* _What you will do_
Pictures stay out; please output the remaining data exactly.

* _Dataset entries_
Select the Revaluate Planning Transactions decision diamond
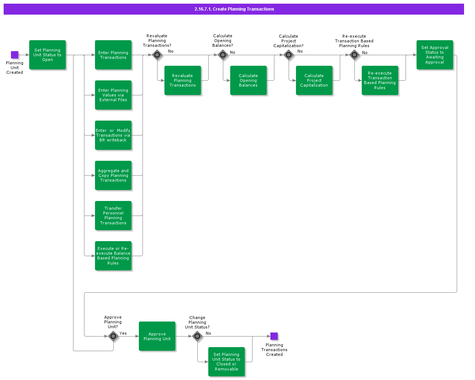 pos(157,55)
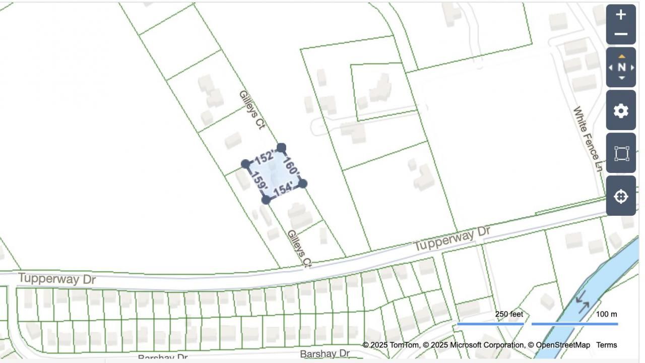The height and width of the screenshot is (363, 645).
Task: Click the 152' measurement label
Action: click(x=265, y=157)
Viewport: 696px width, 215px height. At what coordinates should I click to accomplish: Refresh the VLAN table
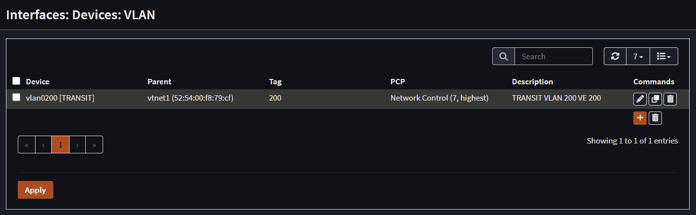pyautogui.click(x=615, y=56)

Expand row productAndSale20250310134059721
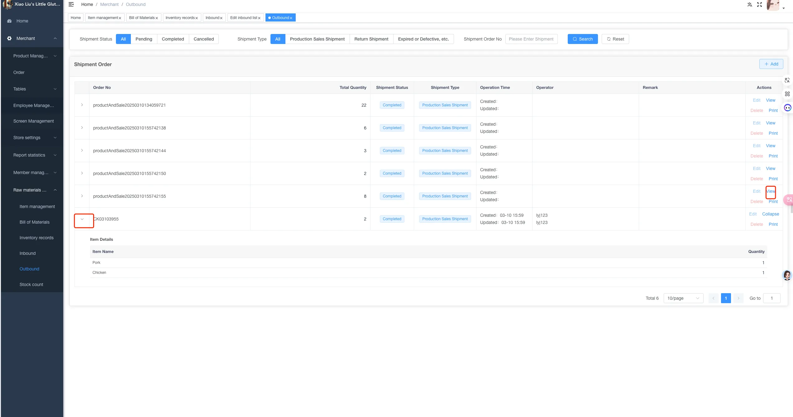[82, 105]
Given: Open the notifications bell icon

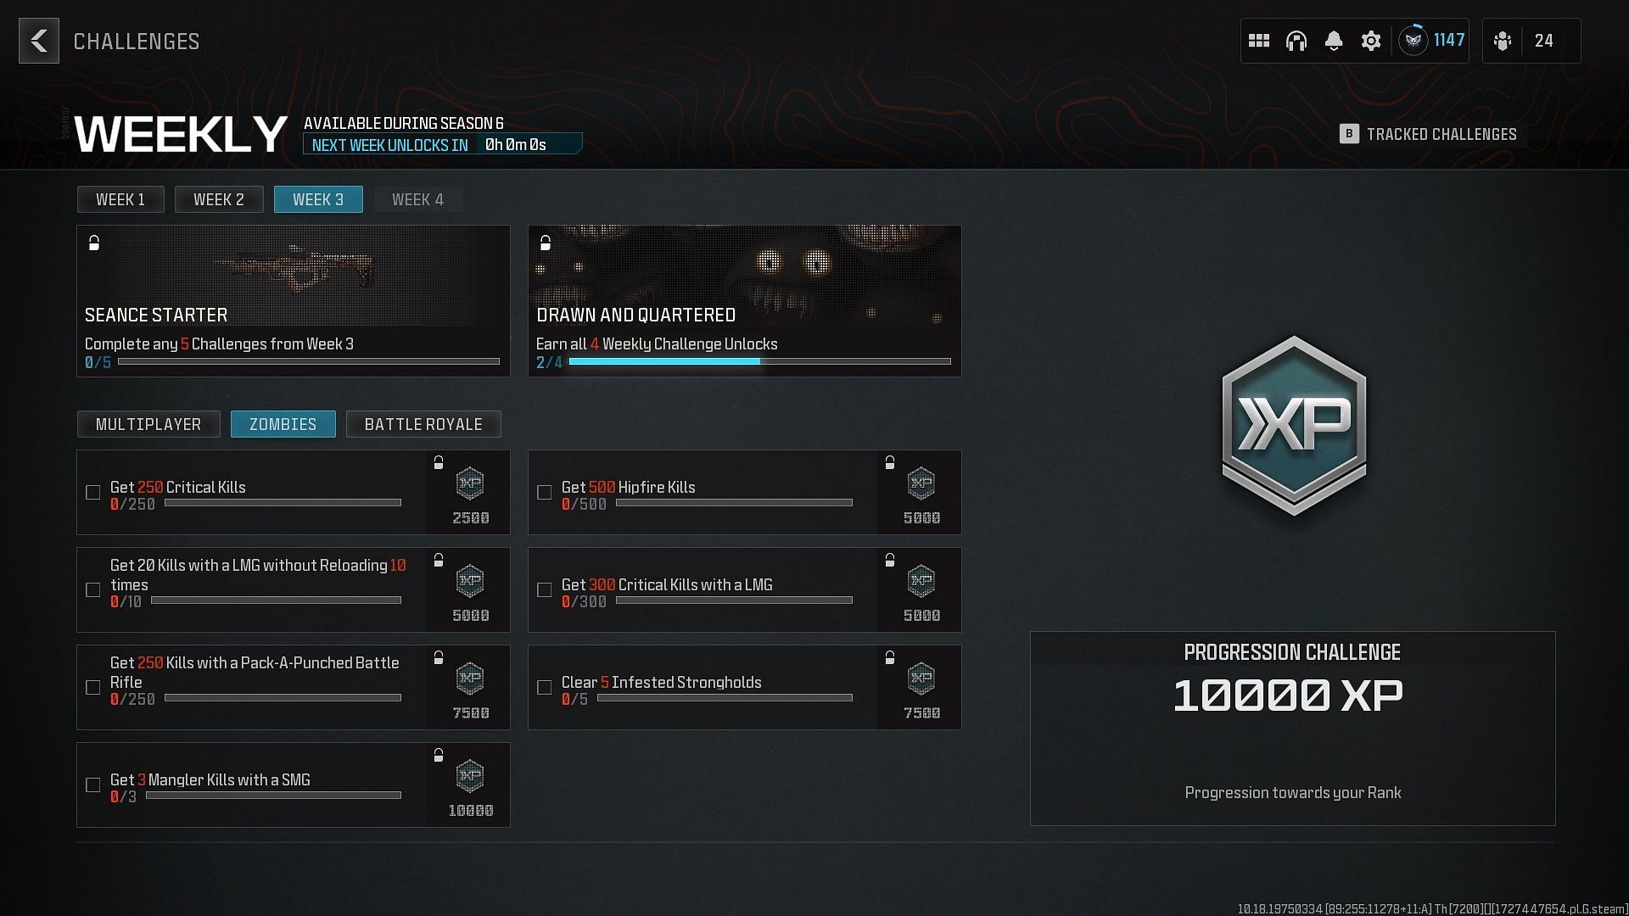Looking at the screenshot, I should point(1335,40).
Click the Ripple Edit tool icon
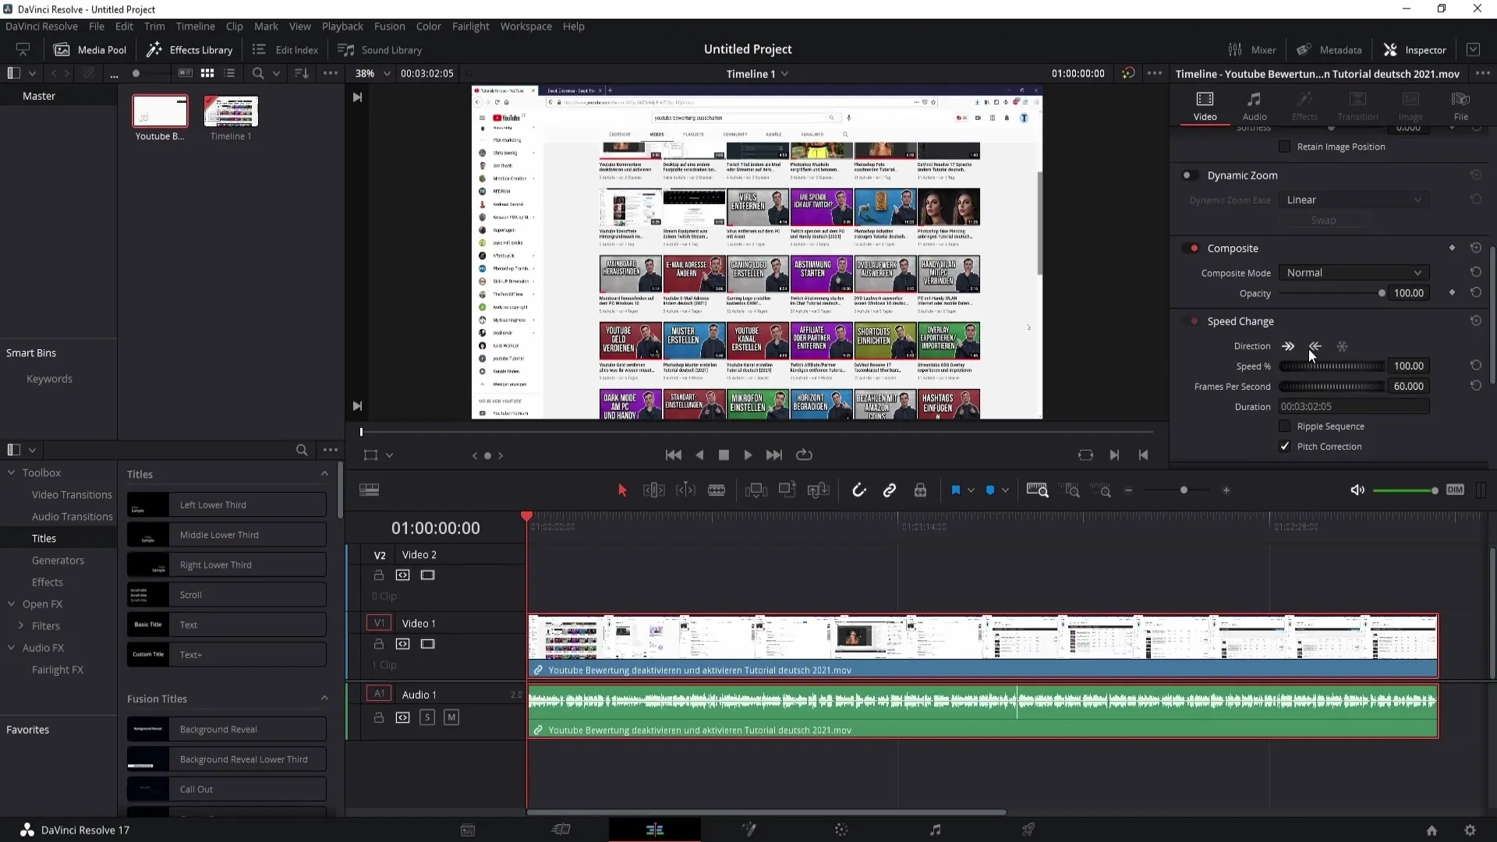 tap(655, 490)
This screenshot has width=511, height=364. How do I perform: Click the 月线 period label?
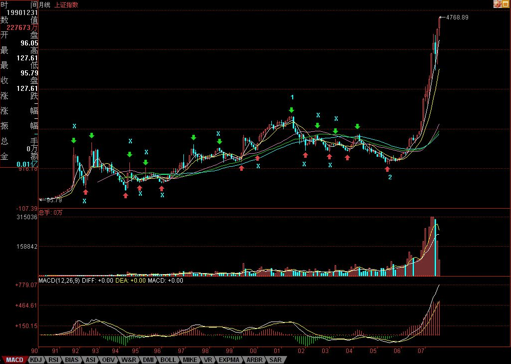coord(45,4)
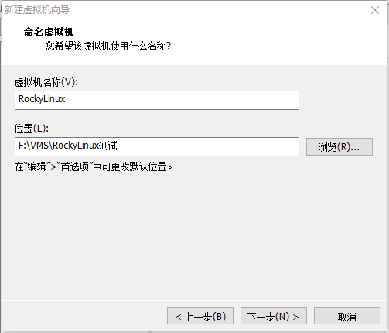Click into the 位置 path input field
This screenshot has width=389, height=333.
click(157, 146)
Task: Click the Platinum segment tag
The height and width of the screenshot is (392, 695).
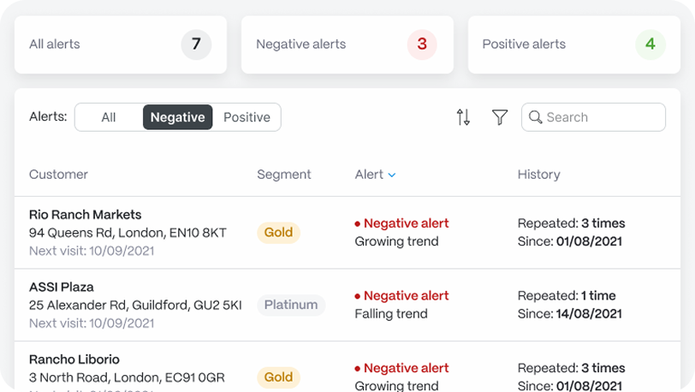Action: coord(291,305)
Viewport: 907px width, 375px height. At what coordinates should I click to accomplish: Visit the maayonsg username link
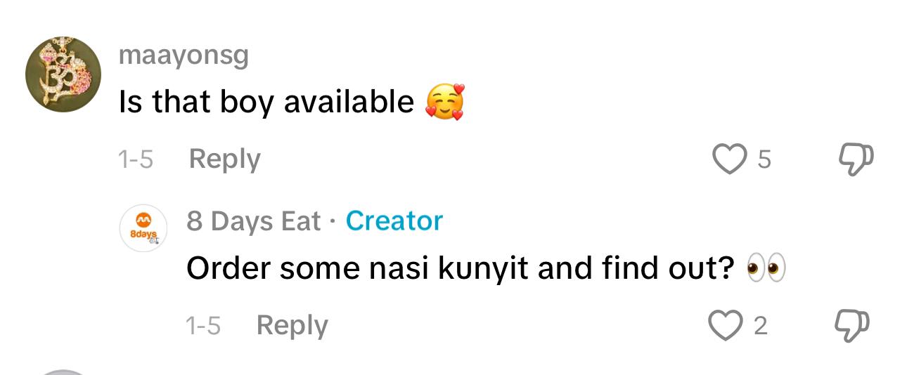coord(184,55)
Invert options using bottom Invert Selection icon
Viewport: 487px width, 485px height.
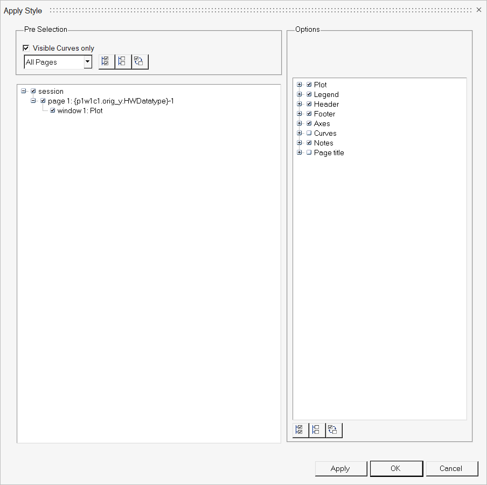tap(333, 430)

* _Response for this exercise_
Select the Revaluate Planning Transactions decision diamond
 pos(157,55)
The height and width of the screenshot is (363, 645).
Task: Click the 152' measurement label
Action: click(x=265, y=157)
Viewport: 696px width, 215px height. At what coordinates should I click to accomplish: Refresh the VLAN table
pyautogui.click(x=615, y=56)

Expand row productAndSale20250310134059721
[82, 105]
Given: Open the notifications bell icon

Looking at the screenshot, I should point(1335,40).
Click the Ripple Edit tool icon
 tap(655, 490)
This screenshot has width=511, height=364. How do I perform: Click the 月线 period label?
coord(45,4)
Click into the 位置 path input field
This screenshot has width=389, height=333.
click(157, 146)
Task: Click the Platinum segment tag
The height and width of the screenshot is (392, 695).
Action: coord(291,305)
Viewport: 907px width, 375px height. At what coordinates should I click to accomplish: Visit the maayonsg username link
coord(184,55)
Invert options using bottom Invert Selection icon
Viewport: 487px width, 485px height.
tap(333, 430)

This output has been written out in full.